Exercise requirements →
Within the listing below, please show every line carrying the string "terminal".

+ + + + + + +

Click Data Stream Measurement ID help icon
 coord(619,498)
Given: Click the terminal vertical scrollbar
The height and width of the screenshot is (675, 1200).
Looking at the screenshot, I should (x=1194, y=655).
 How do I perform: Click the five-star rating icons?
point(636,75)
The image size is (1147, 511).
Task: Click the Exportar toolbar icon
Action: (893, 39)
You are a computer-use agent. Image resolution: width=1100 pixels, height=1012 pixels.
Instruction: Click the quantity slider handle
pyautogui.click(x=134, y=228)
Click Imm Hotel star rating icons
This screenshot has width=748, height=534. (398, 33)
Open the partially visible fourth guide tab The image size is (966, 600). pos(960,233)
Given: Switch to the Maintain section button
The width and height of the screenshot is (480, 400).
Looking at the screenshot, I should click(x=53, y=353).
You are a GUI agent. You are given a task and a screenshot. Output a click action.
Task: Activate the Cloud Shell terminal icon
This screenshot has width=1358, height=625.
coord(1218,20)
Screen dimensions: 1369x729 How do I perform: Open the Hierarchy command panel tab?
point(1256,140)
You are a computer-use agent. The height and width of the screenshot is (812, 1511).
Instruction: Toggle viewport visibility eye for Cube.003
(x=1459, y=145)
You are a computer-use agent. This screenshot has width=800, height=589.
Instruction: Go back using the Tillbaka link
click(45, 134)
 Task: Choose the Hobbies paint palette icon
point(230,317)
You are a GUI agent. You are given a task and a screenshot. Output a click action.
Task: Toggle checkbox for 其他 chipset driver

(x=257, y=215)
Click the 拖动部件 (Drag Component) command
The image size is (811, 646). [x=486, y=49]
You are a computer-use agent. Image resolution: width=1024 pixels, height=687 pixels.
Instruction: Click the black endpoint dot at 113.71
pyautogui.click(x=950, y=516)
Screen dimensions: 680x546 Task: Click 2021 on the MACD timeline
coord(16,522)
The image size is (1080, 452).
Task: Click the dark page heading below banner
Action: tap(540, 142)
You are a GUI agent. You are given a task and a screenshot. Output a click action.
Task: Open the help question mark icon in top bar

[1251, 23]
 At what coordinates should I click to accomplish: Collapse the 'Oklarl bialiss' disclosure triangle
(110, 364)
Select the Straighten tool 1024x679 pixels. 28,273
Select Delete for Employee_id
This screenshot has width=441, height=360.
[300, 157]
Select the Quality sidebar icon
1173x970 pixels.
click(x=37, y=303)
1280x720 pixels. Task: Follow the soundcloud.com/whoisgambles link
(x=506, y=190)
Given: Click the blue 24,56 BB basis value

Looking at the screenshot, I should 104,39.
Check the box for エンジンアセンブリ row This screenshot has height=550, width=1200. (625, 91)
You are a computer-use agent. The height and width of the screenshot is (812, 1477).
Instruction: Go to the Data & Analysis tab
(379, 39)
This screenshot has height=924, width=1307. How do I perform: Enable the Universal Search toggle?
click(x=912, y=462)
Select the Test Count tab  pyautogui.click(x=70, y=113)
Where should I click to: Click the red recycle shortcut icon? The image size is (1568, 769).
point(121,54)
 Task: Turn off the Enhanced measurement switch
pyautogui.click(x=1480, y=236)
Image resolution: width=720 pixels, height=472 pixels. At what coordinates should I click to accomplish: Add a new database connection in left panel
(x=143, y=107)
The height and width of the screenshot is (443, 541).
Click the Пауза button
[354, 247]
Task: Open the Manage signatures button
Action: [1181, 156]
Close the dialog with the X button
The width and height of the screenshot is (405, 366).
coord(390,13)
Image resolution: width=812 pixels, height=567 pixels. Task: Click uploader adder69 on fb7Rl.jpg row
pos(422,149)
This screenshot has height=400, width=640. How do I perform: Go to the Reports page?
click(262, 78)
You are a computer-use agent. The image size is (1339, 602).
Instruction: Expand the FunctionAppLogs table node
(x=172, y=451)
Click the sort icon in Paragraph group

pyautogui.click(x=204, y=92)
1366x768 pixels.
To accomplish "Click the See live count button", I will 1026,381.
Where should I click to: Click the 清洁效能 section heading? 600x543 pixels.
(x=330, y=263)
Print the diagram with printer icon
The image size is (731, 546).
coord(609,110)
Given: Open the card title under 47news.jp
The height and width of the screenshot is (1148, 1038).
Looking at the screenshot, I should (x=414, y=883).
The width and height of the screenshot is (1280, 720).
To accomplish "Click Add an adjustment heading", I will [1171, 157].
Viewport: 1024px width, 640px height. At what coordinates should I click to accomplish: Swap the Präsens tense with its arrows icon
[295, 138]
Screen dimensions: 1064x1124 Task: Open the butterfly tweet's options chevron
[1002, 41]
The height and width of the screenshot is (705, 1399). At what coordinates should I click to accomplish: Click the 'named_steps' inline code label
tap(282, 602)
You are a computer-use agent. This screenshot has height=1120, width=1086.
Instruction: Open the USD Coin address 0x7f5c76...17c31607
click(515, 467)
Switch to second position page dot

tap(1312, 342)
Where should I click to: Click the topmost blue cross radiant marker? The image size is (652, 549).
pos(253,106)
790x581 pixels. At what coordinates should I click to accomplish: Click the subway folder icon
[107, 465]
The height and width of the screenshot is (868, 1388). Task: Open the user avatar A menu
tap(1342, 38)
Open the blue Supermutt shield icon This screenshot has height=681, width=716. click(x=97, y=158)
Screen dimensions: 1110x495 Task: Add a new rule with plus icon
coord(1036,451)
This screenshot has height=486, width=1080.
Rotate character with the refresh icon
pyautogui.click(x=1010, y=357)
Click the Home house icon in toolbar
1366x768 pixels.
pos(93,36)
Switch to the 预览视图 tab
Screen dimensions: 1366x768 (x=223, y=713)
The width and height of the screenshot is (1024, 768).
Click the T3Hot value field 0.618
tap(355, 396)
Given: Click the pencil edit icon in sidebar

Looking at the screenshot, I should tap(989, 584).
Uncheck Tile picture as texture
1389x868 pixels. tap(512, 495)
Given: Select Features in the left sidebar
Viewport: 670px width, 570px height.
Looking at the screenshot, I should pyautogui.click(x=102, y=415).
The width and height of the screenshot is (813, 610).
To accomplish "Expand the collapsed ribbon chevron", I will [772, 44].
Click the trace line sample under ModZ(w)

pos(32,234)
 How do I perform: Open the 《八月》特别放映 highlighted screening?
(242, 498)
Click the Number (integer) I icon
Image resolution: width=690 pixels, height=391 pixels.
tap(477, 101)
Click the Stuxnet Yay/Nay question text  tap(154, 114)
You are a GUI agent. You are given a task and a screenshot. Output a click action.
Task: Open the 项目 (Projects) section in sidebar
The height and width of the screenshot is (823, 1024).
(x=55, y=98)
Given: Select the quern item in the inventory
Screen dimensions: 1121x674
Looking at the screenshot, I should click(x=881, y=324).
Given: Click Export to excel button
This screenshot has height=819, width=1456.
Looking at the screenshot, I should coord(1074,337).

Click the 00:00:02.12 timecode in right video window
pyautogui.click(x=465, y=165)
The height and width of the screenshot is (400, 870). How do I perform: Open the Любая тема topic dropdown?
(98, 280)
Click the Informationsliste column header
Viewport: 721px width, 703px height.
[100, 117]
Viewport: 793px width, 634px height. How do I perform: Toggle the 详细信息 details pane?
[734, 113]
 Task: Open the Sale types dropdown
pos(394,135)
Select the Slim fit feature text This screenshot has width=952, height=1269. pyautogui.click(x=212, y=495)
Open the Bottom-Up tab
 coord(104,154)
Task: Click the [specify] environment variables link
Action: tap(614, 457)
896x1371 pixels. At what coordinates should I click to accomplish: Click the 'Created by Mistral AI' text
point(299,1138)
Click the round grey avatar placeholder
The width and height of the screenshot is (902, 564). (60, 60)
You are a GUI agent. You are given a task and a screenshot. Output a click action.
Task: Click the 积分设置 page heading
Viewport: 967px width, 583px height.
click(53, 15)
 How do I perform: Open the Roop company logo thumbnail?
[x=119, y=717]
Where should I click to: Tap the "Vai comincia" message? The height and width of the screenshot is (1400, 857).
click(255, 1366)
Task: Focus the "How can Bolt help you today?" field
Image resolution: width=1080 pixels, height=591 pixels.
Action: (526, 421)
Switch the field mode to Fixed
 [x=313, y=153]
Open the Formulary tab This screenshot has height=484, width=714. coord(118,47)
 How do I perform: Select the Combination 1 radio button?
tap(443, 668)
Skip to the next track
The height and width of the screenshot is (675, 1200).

+ + + + + + +

Output of the exercise →
Given: Click the terminal vertical scrollbar
Task: Activate the Cloud Shell terminal icon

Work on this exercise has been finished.